_Passage shown_.
┌──

# Hook up 240V does not charge vehicle battery



## wakeman (Nov 23, 2009)

Hi sorry if this is a basic question but I am new to MH. I have some knowledge of auto electrics ( but this could be dangerous!!!) Having just suffered a flat main battery despite the fact that it was on 240V hook up all the time. I requested the circuit diagram from Hymer for my 1991 Hymer B644 which they kindly sent me. However on tracing out the circuit I realised that the on board 240V to 12V charger does not charge the vehicle battery, why is this.


----------



## Jennifer (Mar 24, 2009)

This has always been my understanding, but I do not know the answer, and would, like you, be interested in knowing.

Jenny


----------



## CliveMott (Mar 10, 2008)

The inbuilt charger is primarily designed to charge the leisure battery. Up to recent years this is all it ever did. Its only relatively recently that some electrical systems provide a small charge to the starter battery as well as the main charge to the leisure battery.

But why was your starter battery depleated? Did you leave something in the cab switched ON or perhaps its the radio or alarm system?

There are a couple of different add on ways to allow the inbuilt charger to charge the starter battery.

└──

_Entries on target coordinates_.
┌──

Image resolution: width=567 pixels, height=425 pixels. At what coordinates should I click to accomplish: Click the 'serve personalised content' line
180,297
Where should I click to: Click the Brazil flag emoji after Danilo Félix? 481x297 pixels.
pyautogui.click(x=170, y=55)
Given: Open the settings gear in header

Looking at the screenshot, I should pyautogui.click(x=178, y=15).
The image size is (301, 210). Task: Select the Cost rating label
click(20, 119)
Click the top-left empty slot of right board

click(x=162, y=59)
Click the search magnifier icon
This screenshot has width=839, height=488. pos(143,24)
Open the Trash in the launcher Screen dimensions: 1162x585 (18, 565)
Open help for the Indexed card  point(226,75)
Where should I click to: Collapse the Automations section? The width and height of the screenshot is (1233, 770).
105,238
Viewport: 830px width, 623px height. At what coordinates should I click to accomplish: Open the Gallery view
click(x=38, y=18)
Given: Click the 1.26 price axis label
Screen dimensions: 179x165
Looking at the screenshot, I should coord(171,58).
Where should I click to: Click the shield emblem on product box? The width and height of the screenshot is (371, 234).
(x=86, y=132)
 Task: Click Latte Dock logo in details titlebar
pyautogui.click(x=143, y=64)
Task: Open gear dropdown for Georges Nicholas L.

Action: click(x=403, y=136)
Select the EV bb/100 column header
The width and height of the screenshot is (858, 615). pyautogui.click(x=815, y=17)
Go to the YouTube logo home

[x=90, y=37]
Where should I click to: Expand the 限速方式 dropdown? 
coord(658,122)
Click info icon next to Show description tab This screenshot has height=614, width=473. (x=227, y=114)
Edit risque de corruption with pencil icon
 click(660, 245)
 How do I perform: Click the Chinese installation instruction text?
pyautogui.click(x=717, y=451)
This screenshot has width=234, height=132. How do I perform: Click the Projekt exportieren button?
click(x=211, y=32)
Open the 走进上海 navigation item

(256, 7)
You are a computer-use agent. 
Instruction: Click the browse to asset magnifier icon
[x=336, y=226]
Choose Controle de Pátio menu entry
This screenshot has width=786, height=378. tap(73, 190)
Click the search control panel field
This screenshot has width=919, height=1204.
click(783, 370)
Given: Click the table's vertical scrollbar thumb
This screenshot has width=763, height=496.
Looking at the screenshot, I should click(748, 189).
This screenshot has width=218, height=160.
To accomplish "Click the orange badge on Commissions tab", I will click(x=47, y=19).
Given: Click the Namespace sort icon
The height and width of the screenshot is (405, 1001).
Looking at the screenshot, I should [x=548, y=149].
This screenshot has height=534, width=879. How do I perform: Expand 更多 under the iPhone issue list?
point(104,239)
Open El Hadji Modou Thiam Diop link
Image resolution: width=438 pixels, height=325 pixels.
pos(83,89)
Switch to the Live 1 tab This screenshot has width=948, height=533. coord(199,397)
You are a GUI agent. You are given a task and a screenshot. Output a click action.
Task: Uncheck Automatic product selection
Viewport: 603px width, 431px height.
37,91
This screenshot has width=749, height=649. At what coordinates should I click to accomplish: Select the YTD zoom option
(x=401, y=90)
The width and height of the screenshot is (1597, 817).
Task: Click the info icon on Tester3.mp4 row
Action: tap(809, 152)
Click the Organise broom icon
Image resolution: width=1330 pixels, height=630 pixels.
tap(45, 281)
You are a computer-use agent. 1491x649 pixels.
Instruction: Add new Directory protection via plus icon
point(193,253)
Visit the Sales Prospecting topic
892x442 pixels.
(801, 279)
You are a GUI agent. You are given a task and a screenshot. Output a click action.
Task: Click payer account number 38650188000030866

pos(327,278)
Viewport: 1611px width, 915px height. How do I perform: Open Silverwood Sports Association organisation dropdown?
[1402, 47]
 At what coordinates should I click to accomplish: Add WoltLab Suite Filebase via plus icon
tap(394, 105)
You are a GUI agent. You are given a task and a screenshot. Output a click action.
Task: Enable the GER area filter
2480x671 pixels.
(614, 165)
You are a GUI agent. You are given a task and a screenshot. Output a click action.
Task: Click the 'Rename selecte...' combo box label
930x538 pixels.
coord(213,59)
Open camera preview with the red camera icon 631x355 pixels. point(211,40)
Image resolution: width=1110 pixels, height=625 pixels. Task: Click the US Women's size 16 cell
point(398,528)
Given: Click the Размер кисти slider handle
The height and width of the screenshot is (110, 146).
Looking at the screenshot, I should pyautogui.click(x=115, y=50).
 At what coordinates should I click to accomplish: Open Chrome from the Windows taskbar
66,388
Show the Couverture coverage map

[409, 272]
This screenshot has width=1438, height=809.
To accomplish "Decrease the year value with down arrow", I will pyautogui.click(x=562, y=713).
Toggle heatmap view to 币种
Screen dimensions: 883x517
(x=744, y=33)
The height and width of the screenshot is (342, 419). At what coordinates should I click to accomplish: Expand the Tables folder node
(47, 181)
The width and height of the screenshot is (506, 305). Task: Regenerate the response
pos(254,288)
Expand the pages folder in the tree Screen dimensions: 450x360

└──

_To be done_.
• 1. Print the passage of the forum thread on hook-up charging from "# Hook up 240V" to "why is this.".
• 2. How would you sum up the forum thread on hook-up charging in two sentences?
• 3. Go on with the forum thread on hook-up charging from the point where it stops.
You won't need the records for any of this.

_Responses to the exercise_.
• 1.
# Hook up 240V does not charge vehicle battery



## wakeman (Nov 23, 2009)

Hi sorry if this is a basic question but I am new to MH. I have some knowledge of auto electrics ( but this could be dangerous!!!) Having just suffered a flat main battery despite the fact that it was on 240V hook up all the time. I requested the circuit diagram from Hymer for my 1991 Hymer B644 which they kindly sent me. However on tracing out the circuit I realised that the on board 240V to 12V charger does not charge the vehicle battery, why is this.

• 2. A new motorhome owner found the vehicle battery of a 1991 Hymer B644 flat even though it had been on 240V hook-up all the time, and the circuit diagram from Hymer showed that the onboard 240V to 12V charger does not charge that battery. A reply explains that such chargers were designed mainly to charge the leisure battery, asks what drained the starter battery, and notes that there are add-on ways to let the charger charge it as well.

• 3.
1) The BATTERY MASTER (or is it battery mate?) is a small encapsulated block that will charge up to 1 amp into the starter battery once the leisure battery is up to its float charge voltage.
2) The simple method, a fused link. See here. http://www.motts.org/BRIDGING FUSE.htm

C.


----------



## Chudders (Jul 5, 2008)

I had a battery master fitted to my van at Vanbitz and worked well. I,ve now bought another vehicle so I removed it ready to install on my latest motorhome.
Dave


----------



## wakeman (Nov 23, 2009)

Hi Clive, 

thanks for the quick reply, you are dead right I was doing a couple of jobs inside and had the radio on, unfortunatly I had left the radio on standbye which was enough to disscharge the main battery after a couple of weeks.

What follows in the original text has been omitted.